Eli wanted to cry. His baby girl was now five, and in Kindergarten, and was running around with the other Kindergarten kids in the park.
How did the time fly by so fast? Oh, right. Prison. He missed so much of Dakota’s life. He’d only been out a little over a year and a half, almost two, and she had grown so much even in that short time.
Then there was little Bailee who was so smart and so creative. She was growing up too and making friends and wanting to do much more than be coop up in the apartment. It was why Eli and Sam enrolled her into an after-school art class. She loved it.
Derek was twelve now. Twelve. His whole entire life evolved around his social circle. Eli was no longer “cool” to hang out with. And “playing” was no longer something Derek was interested in.
His obsession with the police force was still there, but it was more tame. He decorated his room with more posters. Grant had given him some crime/mystery books to read not too long as well.
Eli never considered his son a reader. That was more Bailee’s thing. But Derek sure proved him wrong. Eli hardly saw Derek home without his nose stuck in one of the books he was reading—especially the True Crime books. Man, he loved those books. And if he wasn’t reading, he was watching True Crime TV.
Sam wrapped an arm around Eli and kissed his cheek. “You’re thinking too hard.”
She laughed. God, how Eli loved her laugh still. “What’s on your mind, Babe?”
“Just thinking how much the kids are growing, and how much I seriously missed. Can’t believe my baby-girl is five today.”
“Just wait, in a few more months, we’ll have a teenager on our hands.”
Eli shivered. “Please, don’t remind me. That’s a scary thought to process. It was just last week I was building him a police-car bed.”
Sam laughed. “He was…six? Seven? when we got that bed for him?”
Eli nodded. The bed had been given away a little over a year ago now. Derek wanted a bigger bed—and he needed one too. He was already growing fast.
Eli finished with the first batch of burgers and hot dogs, and called out to all the guests that the food was ready. He continued to man the grill.
Derek ran up to him, and Eli could see that little glint in his eyes that meant Derek wanted something.
“Could I go to the movies with Brandt and Kody? Please? It’s just down the street.”
“It’s Dakota’s birthday.”
“So? Come on, Dad. They’re like…kids. Please? The new Golden Gun is out! Can we please go, Dad? Please?”
“Isn’t that rated R?” Eli was sure that movie was not something his twelve year old should watch. He and Sam had to draw a line when he started to find crime-themed movies on the television. Eli almost flipped his lid not long ago when he noticed Derek was watching Roaring Vice—which was definitely a R-rated movie.
Derek shook his head. “No. It’s PG-13.”
“And you’re twelve.”
“Oh, come on, Dad! I’ve watched a ton of PG-13 movies! I’m not a kid.”
Eli hated how much Derek was growing up. Hated that Derek didn’t think of himself as a kid anymore, now that he started junior high.
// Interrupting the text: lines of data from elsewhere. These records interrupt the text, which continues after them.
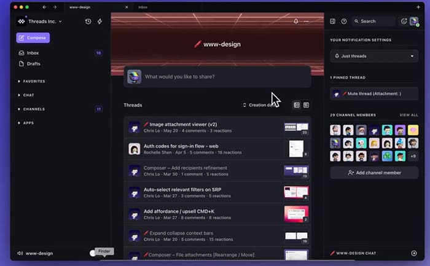Switch to the expanded card view toggle
430x266 pixels.
(297, 105)
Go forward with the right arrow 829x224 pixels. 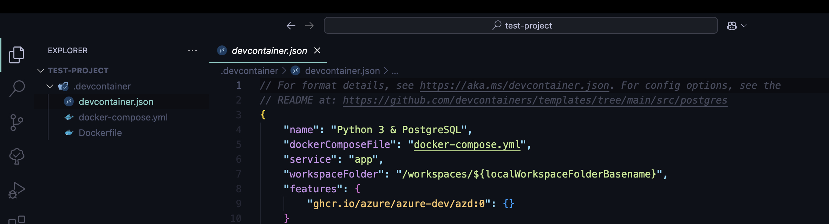pos(309,26)
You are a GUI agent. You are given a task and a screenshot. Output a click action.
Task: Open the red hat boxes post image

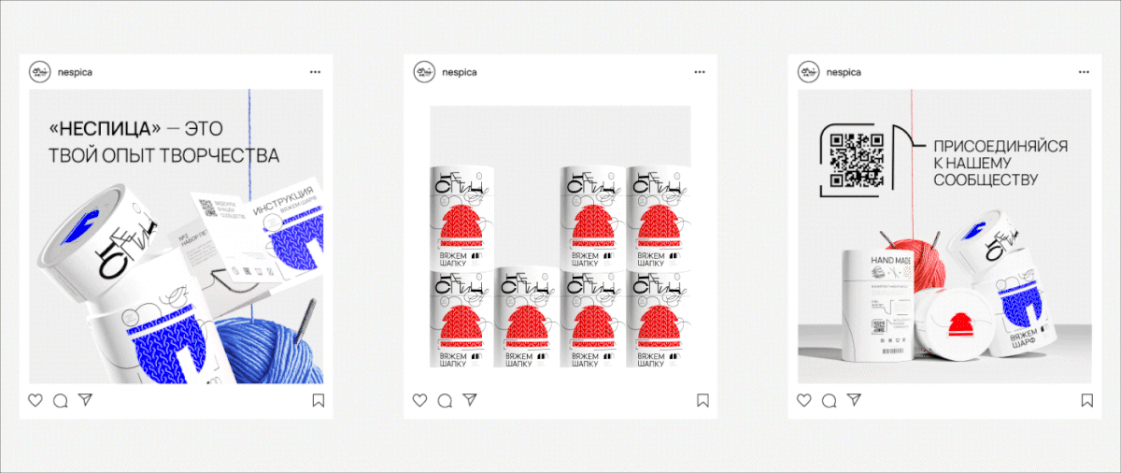560,236
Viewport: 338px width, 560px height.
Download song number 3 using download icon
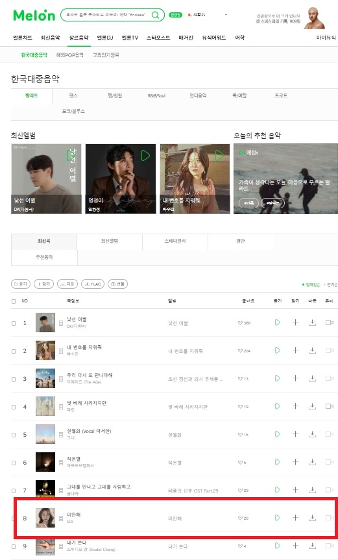(312, 378)
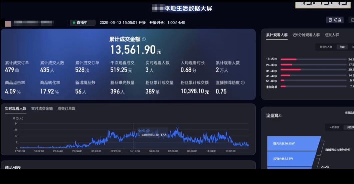354x184 pixels.
Task: Toggle audience view to 年龄
Action: (342, 47)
“Please?” Derek folded his fingers together, and gave the most innocent puppy-eye expression that just gutted Eli.
“Okay, fine.” Eli took out a twenty, and handed it to Derek. “Have fun.”
“Thanks, Dad. You are the best.” Derek turned. “Let’s go! Dad said yes!”
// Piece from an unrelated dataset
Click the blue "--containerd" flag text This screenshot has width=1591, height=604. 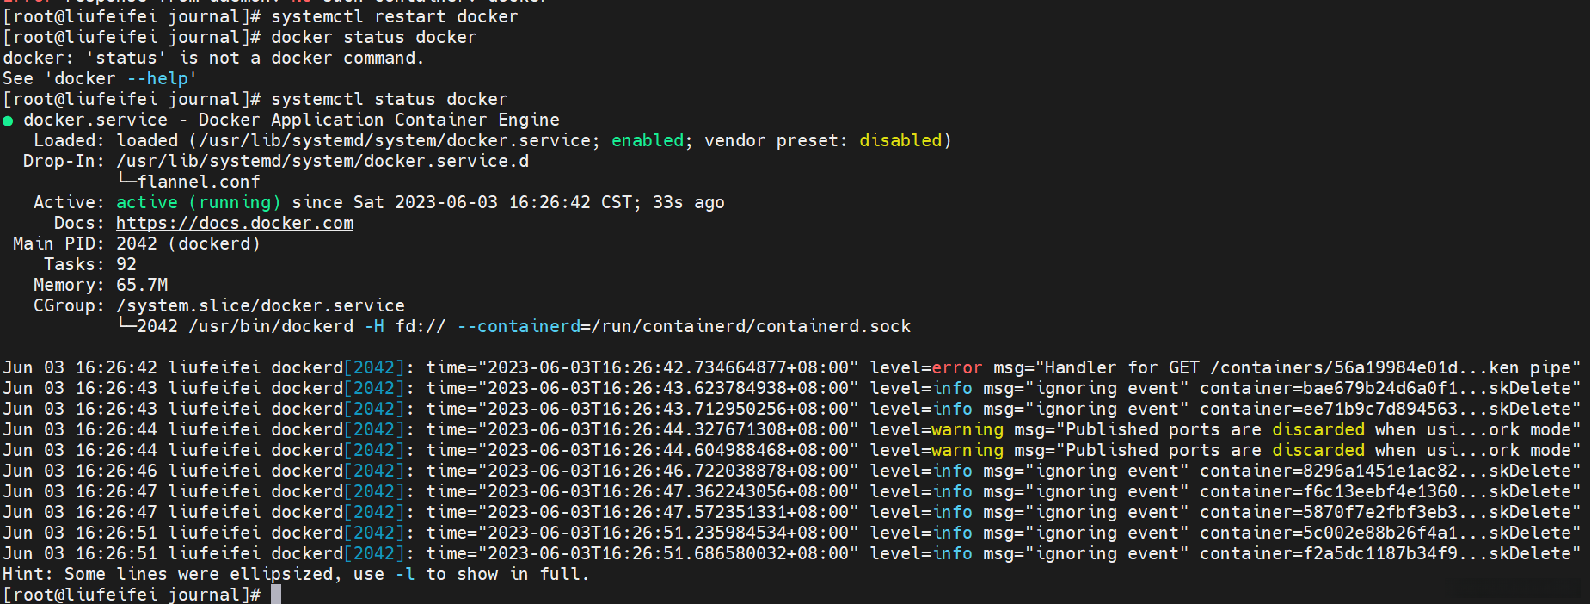[519, 327]
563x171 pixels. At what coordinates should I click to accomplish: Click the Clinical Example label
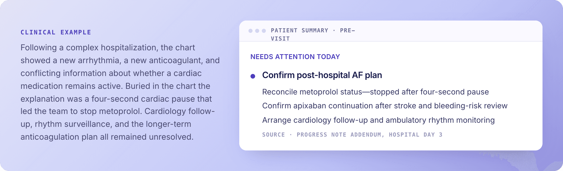click(56, 32)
Eli laughed as the three sped across the park to head to the theater that was just around the corner.
Grant came up to him and shook his head. “He’s growing up.”
“Tell me about it. He just told me he wasn’t a kid.” Eli shook his head. “When did that happen?”
Grant laughed. “I’ve been asking that about Sam since she was Derek’s age.”
Eli looked to his two daughters. “I can’t believe how much my kids have grown in just this year.”
“I can’t believe how much you’ve grown. How much I respect you now.” Grant snickered. “I still catch myself thinking how you went from being that punk-ass kid I arrested all those years ago, to the amazing man and father I see now.”
Eli stared at Grant. “Wait? You…respect me?” Eli had never been complimented like that by Grant. Not once. Sure, Grant thought Eli was a good father, and said so many times, but he never hinted that he respected Eli.
Grant gave a nod. “You’ve earned that respect just by treating Sam and the kids right, and being there for them—even when you were in prison, you were there for them.”
“Thanks, Grant. I try my best. I really do, you know.”
“I know you do son.”
As Grant walked away, Eli thought about his relationship with the old man. Then with Sam and how much light she brought to his life, and how much she changed him and his world. Would Eli still be the man he was without either of them? Without the kids? He doubted it. He doubted he’d survive parole the first time around as long as he did, and now, he knew the only thing that was keeping him from doing anything stupid was his family.
Family. They were the most important thing in his world, and nothing was ever going to stand between them and him again.